As soon as you create your plan, you will be able to execute the steps within it. Don't be afraid to pursue the things you previously decided while you still have the energy to do so. Ride off that determined wave of rage and continue executing the steps in your plan to catapult you to success. When we begin to grow pensive, we end up in a gutter of our own rage. The best advice anyone can give in this situation is simply: “Don't think; just do.” If we're getting caught up in our own minds and thought processes, the best course of action is to simply keep moving. By not leaving time to reflect, we won't question or second-guess ourselves.
Use anger to reveal your weak spots. Some people just know how to push our buttons. They are good at exploiting weaknesses. Rather than lashing out, try using these opportunities to identify vulnerabilities. How can we strengthen our personal defenses? Use anger as motivation. Anger can be an empowering force. It need not burn you up – it can light your path. Use anger to move out of complacency. Often anger is a call to action. You feel stuck. You are sick and tired of the status quo. Use anger as the engine to stir things up in your life. When you stop and investigate your anger, you choose what to do, instead of your emotions choosing for you.
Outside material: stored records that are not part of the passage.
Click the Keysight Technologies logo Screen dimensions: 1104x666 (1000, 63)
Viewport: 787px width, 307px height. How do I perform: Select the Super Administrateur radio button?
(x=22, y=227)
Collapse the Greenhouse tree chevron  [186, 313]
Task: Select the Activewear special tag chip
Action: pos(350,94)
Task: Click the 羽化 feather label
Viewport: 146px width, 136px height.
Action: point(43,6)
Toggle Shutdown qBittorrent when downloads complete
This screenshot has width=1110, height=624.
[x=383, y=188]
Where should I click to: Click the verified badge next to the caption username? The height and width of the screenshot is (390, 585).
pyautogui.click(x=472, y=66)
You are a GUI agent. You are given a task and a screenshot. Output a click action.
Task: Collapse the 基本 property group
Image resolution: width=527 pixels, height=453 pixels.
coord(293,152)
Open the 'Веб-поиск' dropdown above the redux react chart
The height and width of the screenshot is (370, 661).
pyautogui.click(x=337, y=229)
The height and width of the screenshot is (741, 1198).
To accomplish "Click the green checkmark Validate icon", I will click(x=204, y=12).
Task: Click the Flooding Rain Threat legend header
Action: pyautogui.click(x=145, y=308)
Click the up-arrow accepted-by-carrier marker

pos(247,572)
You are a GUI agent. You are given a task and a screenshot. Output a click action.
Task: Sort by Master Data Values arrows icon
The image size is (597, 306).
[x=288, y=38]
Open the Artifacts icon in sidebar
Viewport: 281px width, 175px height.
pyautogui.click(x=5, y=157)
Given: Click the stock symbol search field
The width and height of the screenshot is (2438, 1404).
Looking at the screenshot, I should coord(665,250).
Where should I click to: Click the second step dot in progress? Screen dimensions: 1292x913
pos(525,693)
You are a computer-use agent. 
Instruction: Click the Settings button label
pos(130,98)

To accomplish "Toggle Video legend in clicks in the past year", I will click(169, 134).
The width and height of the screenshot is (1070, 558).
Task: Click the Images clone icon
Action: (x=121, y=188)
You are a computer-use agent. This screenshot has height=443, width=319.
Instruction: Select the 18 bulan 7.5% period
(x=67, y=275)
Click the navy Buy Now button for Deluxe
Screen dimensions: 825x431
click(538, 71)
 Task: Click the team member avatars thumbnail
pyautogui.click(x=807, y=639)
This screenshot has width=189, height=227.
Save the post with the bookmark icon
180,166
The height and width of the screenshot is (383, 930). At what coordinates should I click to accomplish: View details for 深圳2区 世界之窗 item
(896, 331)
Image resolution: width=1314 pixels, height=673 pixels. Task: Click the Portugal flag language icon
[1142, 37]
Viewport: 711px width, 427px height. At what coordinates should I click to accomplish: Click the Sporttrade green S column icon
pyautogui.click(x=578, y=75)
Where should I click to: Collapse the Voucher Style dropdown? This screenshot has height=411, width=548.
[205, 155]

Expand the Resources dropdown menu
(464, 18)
If you don't identify anger, it can squeeze you into silence or poison you with cynicism. The damage to your health, productivity, and relationships can be devastating. You must bring the moment back to know how to use it. Stop avoiding anger. It's not inherently ugly or dangerous. Don't let it fall into resignation or cynicism. When you're brave enough to stop and look at it, you can better determine whether to release it or use the energy to act. Balance your anger with passion for what you want to achieve, hope for a better future, and the courage to stand for the life you want to create. Learning to harness your anger will also prolong your career. It is well documented that frustration, irritation, and stress trigger the brain to release chemicals that cause high blood pressure, ulcers, heart disease, and a weakened immune system. Over time your body wears out.
Intelligence is paramount for a wrestler or a person in general. Shouldn’t emotional intelligence be also included in this? In the words of Atrocitus, “My rage is pure!” You are an angry person, use that.